El estímulo de la máxima participación de los propietarios y otros titulares de derechos afectados en la declaración y en la gestión de una zona protegida.
La promoción de la formación y de la investigación en materia medioambiental.
La garantía por parte de los poderes públicos del disfrute público ordenado de los espacios de relevancia ambiental siempre respetando los derechos de los propietarios y otros titulares de derechos.
Para la mejor consecución de estos principios y finalidades, la administración ambiental puede suscribir acuerdos o convenios con el fin de establecer medidas de conservación y de gestión. En este sentido se promoverá la figura de entidad de custodia del territorio como fórmula efectiva para conseguir los objetivos de esta ley, así como estimular la creación y el funcionamiento de entidades de custodia del territorio.
Artículo 3. Deberes de colaboración.
Todos tienen el deber de respetar los espacios de relevancia ambiental y la obligación de reparar el daño que causen.
Los propietarios y otros titulares de derechos sobre terrenos incluidos en los espacios de relevancia ambiental tienen que prestar a la Administración la colaboración necesaria para la consecución de los objetivos de esta ley.
La declaración de un espacio de relevancia ambiental no supone la obligación de los titulares de soportar el acceso público a la propiedad ni la pérdida de la gestión ordinaria de sus fincas.
Las distintas administraciones, en el marco de sus competencias y a través de los instrumentos de ordenación oportunos, tienen que habilitar, cuando proceda, itinerarios y zonas para el disfrute público de estos espacios.
Artículo 4. Financiación.
El Gobierno de las Illes Balears tiene que habilitar los medios humanos, materiales y económicos necesarios para el cumplimiento de lo dispuesto en esta ley.
Con carácter general, las vías de financiación son las siguientes:
La previsión ordinaria de los presupuestos de la comunidad autónoma de las Illes Balears.
Los recursos procedentes de la Administración del Estado y otras administraciones públicas vía convenio o transferencia.
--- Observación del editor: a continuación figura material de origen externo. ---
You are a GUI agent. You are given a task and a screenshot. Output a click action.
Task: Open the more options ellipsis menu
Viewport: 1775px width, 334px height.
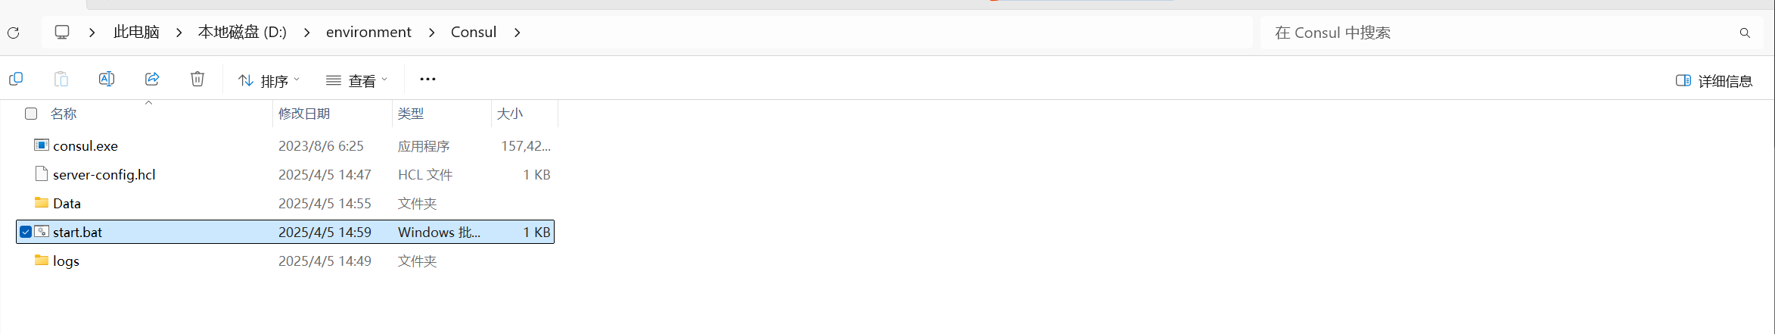(x=427, y=79)
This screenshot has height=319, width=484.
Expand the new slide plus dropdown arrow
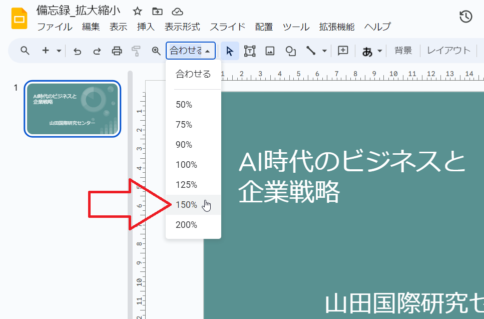(59, 51)
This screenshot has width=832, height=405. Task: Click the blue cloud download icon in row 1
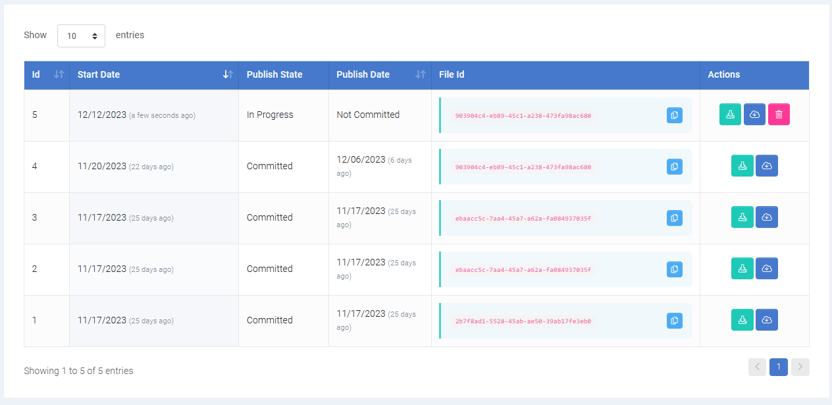coord(766,320)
Los créditos derivados de programas procedentes de fondos europeos.
Las aportaciones o donaciones de personas físicas o jurídicas.
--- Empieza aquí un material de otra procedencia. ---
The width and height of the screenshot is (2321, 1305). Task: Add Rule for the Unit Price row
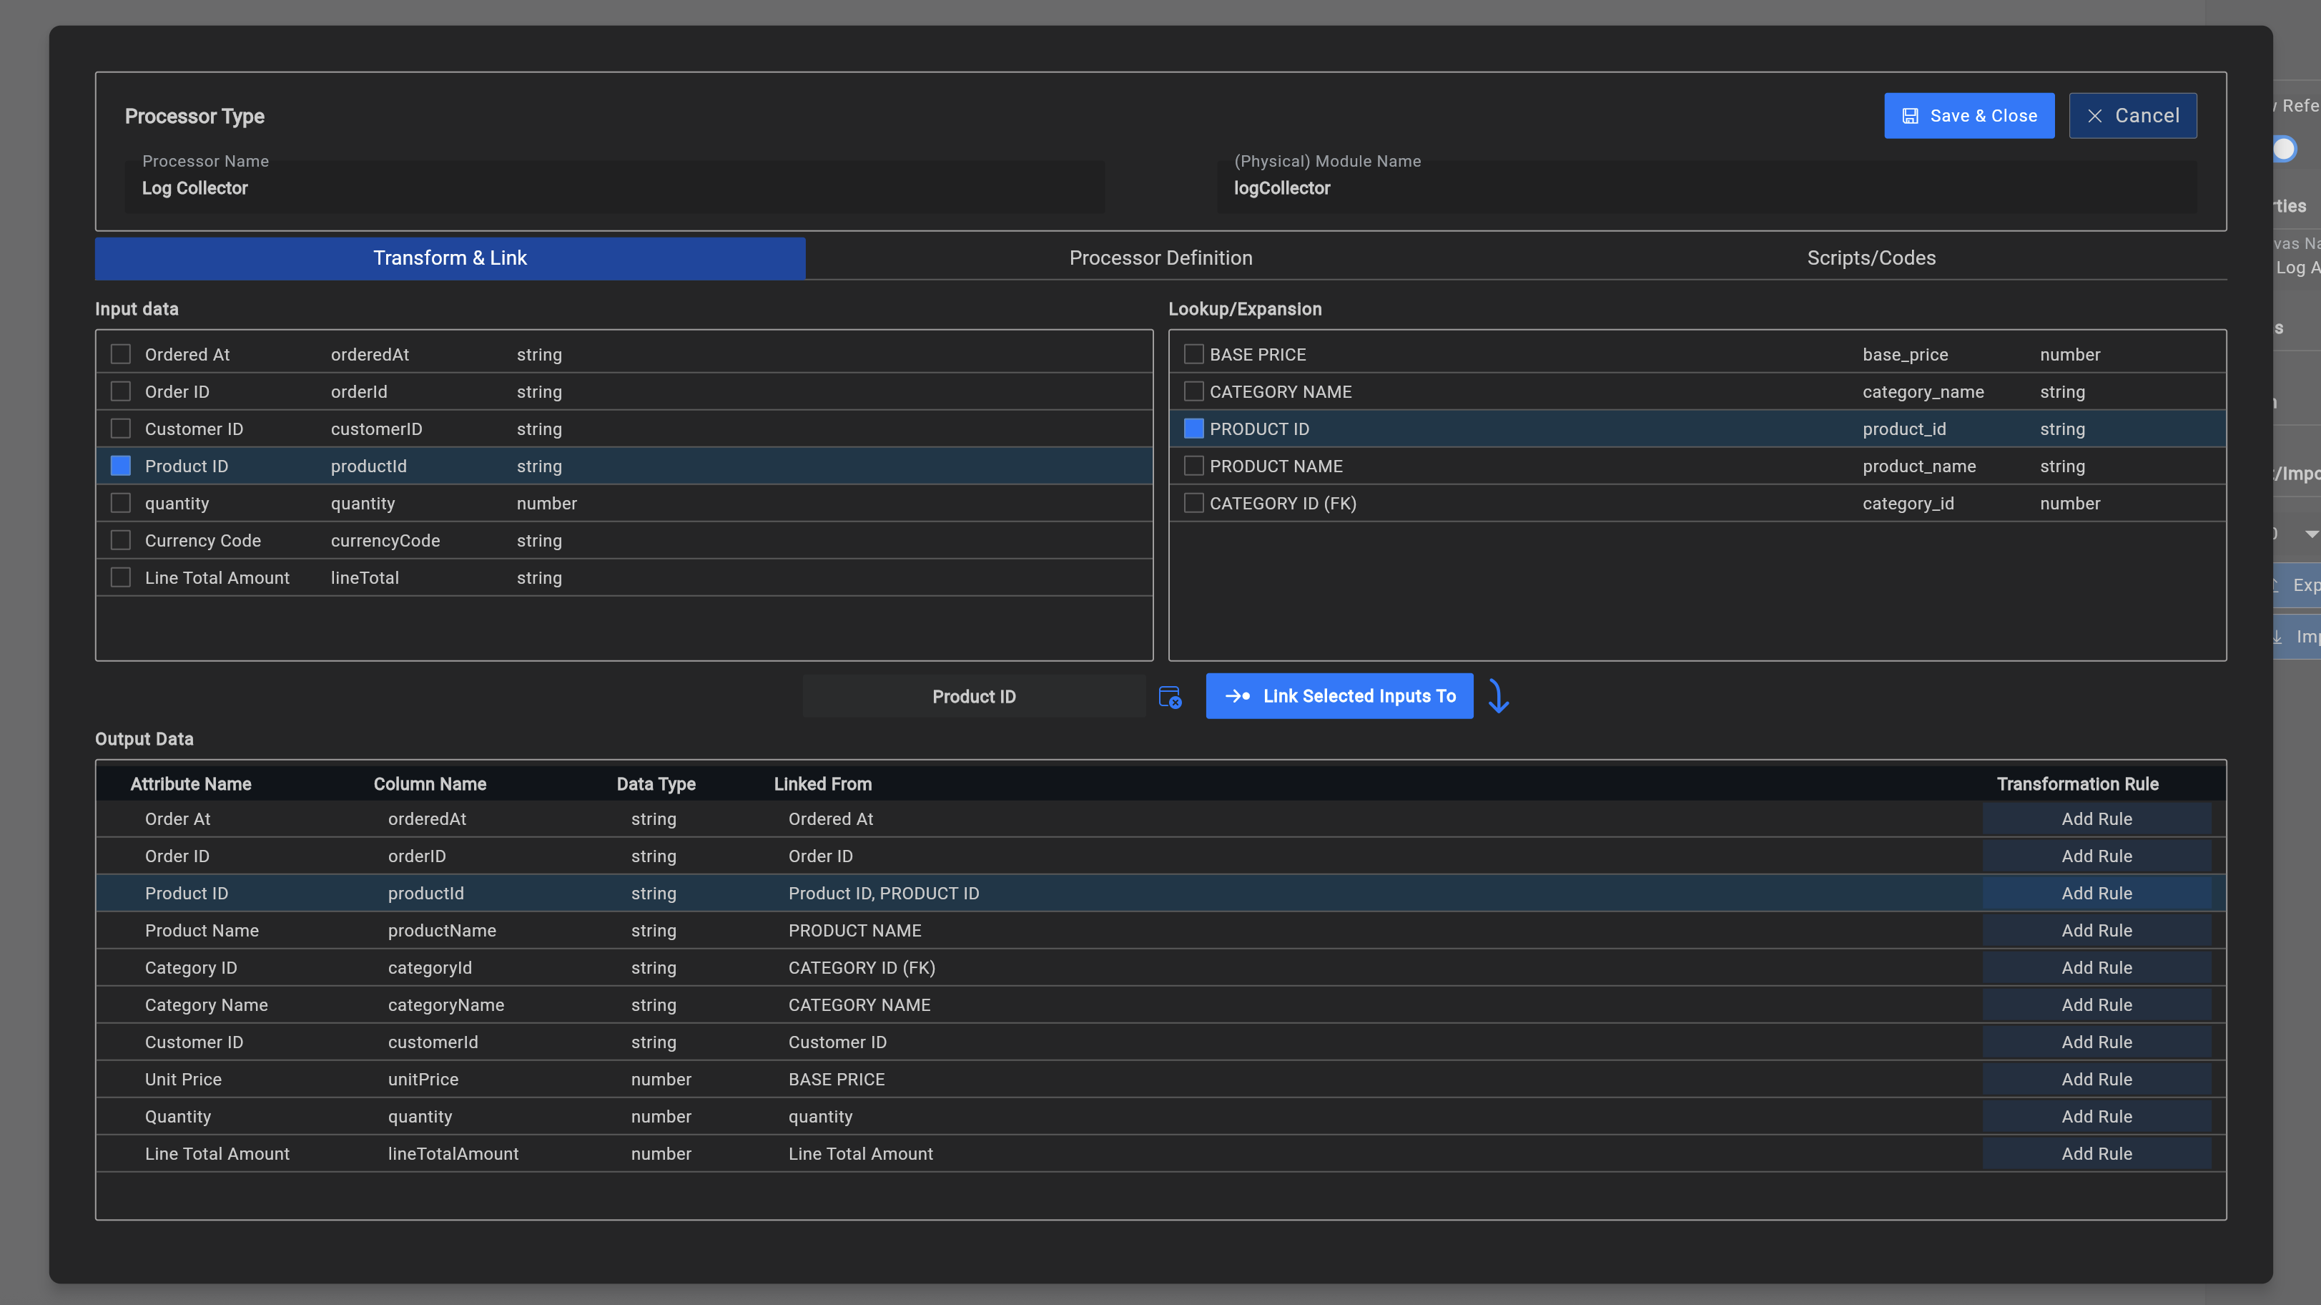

Artículo 5. Acciones de fomento.
El Gobierno de las Illes Balears tiene que impulsar el establecimiento de líneas de subvenciones, ayudas públicas y medidas compensatorias para promover el desarrollo sostenible de los espacios de relevancia ambiental y de sus zonas de influencia.
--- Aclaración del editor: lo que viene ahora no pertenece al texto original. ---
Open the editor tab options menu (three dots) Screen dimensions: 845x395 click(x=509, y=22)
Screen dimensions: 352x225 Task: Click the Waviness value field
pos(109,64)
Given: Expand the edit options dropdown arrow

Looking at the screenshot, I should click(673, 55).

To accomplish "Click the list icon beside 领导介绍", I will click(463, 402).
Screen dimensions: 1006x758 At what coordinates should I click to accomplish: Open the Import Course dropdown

Tiene que fomentarse la cooperación de la población local, agricultores, propietarios y otros sectores interesados en la realización de las tareas de gestión de los espacios de relevancia ambiental.
Artículo 6. Consejo Asesor de Espacios de Relevancia Ambiental.
Se crea el Consejo Asesor de Espacios de Relevancia Ambiental de las Illes Balears, el cual, en su condición de órgano consultivo colegiado de carácter científico, debe tener como función principal informar, cuando así se establezca, sobre los proyectos de disposiciones en materia de espacios de relevancia ambiental y asesorar a la administración ambiental en la toma de decisión cuando se le requiera.